Era claro que o tema atrairia a atenção do grande público, seja pelo personagem envolvido, seja pelos tempos em que vivemos, que despreza a razão ou não parece dar espaço a nada mais que não seja a paixão ou o ódio - que se anulam em intensidade.

Eis que, diariamente, todas as vezes que saio de casa desde a semana passada, sou abordado por pessoas conhecidas ou não que fazem questão de comentar sobre a prisão de Fernando  Collor. Muitos, evidentemente, manifestando um sincero sentimento de vingança, o que eu entendo como parte indissociável da condição humana. E, no caso específico, bastante justificado. 

A verdade é que o ex-presidente fez muito mal a milhões de brasileiros, no exercício do cargo que ele exerceu e do qual foi expulso. Há, também, os que, funcionários de sua empresa, se viram vilipendiados e humilhados, o que me toca profundamente e me impulsiona à solidariedade - são estes, principalmente, que me vêm à memória nesse instante da vida nacional. 

Sem descartar, no entanto, a necessidade de que se faça justiça, exponho a minha opinião aos interlocutores, que formulei desde quando foi anunciada a decisão do ministro Alexandre de Moraes: não posso me sentir feliz com a prisão de um ancião, 75 anos, com males tão graves quando Parkinson, bipolaridade e apneia do sono.

Perdoem-me, mas me guio por algo em que acredito, seguindo Guimarães Rosa, na voz do filósofo Riobaldo Tatarana, no que me parece a mais perfeita definição de empatia:

 - O que demasia na gente é a força feia do sofrimento, própria, não é a qualidade do sofrente.

A Justiça, necessária, há de ser também compassiva, leitores e leitoras pacientes e tolerantes. 

E quanto à pergunta, compreensível, que vem na sequência – “e os outros?” –, eis que cabe uma reflexão: já faz um bom tempo que aprendi que Justiça e Judiciário não são a mesma coisa, e que podem protagonizar um bom momento da razão humana quando se encontram.
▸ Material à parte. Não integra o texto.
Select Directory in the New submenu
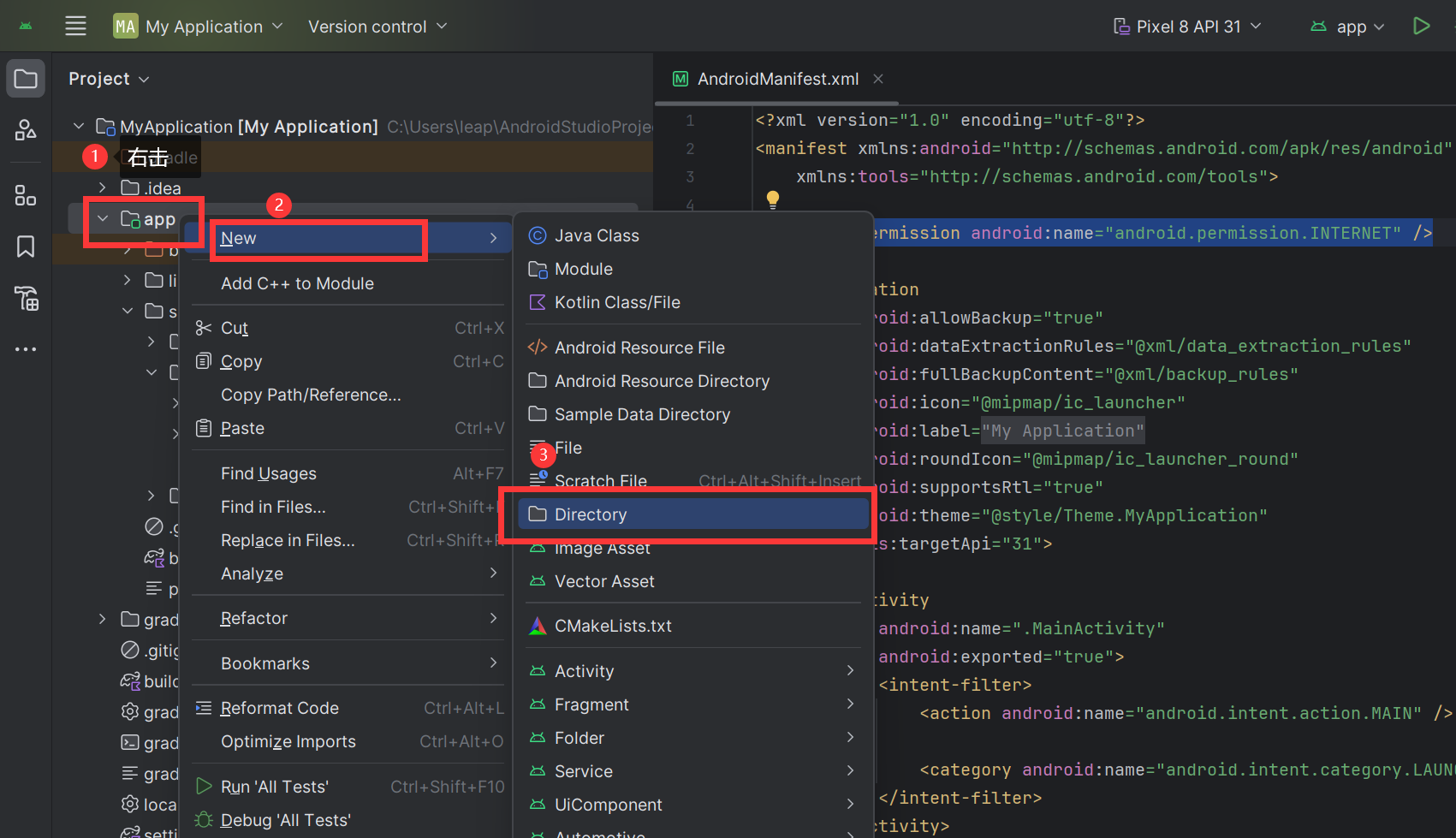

O que, convenhamos, não me parece muito frequente.

Tenho ótimos amigos nessa importante área da construção da civilização, que existe – em tese – para possibilitar o convívio entre diferentes e desiguais, protegendo os mais fracos do poder dos mais fortes. Creiam: todos a quem me refiro aqui têm a exata consciência de que o direito não é uma ciência, mas que deve buscar a verdade alcançável, com seus operadores lutando bravamente para vencer os próprios preconceitos e sem se curvar à força da grana e do poder.

É possível? 

Tantas vezes foi e tantas vezes ainda será – nem sempre, no entanto, eis o lado doloroso desse enredo. A pergunta, portanto, há de continuar valendo: e os outros?
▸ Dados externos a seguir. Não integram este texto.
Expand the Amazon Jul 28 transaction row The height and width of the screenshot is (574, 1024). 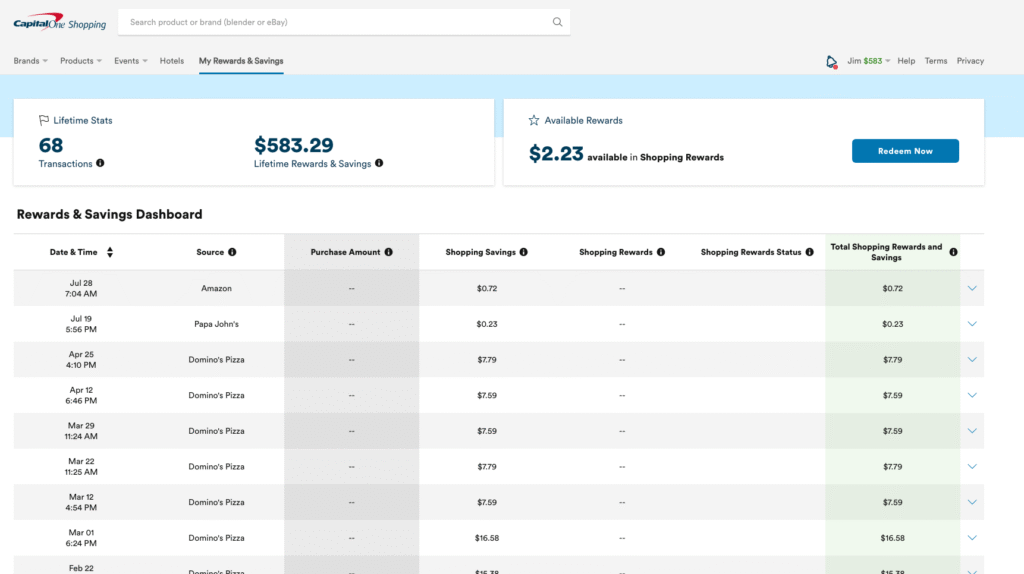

Sobre o STF, convém lembrar o ministro Moreira Alves, que manteve debates memoráveis com Sepúlveda Pertence e que foi um dos grandes que passaram por lá - com força de comando entre os seus pares: “No Supremo, não se faz justiça quando se quer, se faz justiça quando se pode”. 

Assim é em cima e nas instâncias abaixo. Nem sempre por motivos nobres, é verdade. Daí é possível entender a sede de vingança de todos nós, em algum momento das nossas vidas - é quando a Justiça fracassa para os homens e mulheres comuns.  

A literatura ficcional pode, sim, ajudar a entender esse caminho, da busca do que é justo, até se retomarmos o mesmo Guimarães Rosa e seu Grande Sertão: Veredas. É uma bela página da grandiosa obra o julgamento de Zé Bebelo - a construção de uma Justiça possível e aceitável, embalada pela dialética (convido o leitor a lembrar ou a conhecer). 

Jared Diamond, em O mundo até ontem, traz exemplos notáveis do fazer Justiça em sociedades tradicionais da África, abrindo um largo espaço, por exemplo, para o “intercâmbio emocional”, em substituição ao desejo e ao ato de vingança.

E até pela repetição de casos e de decisões, o que pode  levar tantas vezes à preguiça ou ao desinteresse pelo outro - vítima ou beneficiário das suas ações –, se faz necessário que cada magistrado tenha gravado na parede da sua consciência, e se necessário, do seu quarto de dormir, a frase definitiva de Sócrates:  

“É melhor sofrer uma injustiça do que praticá-la”.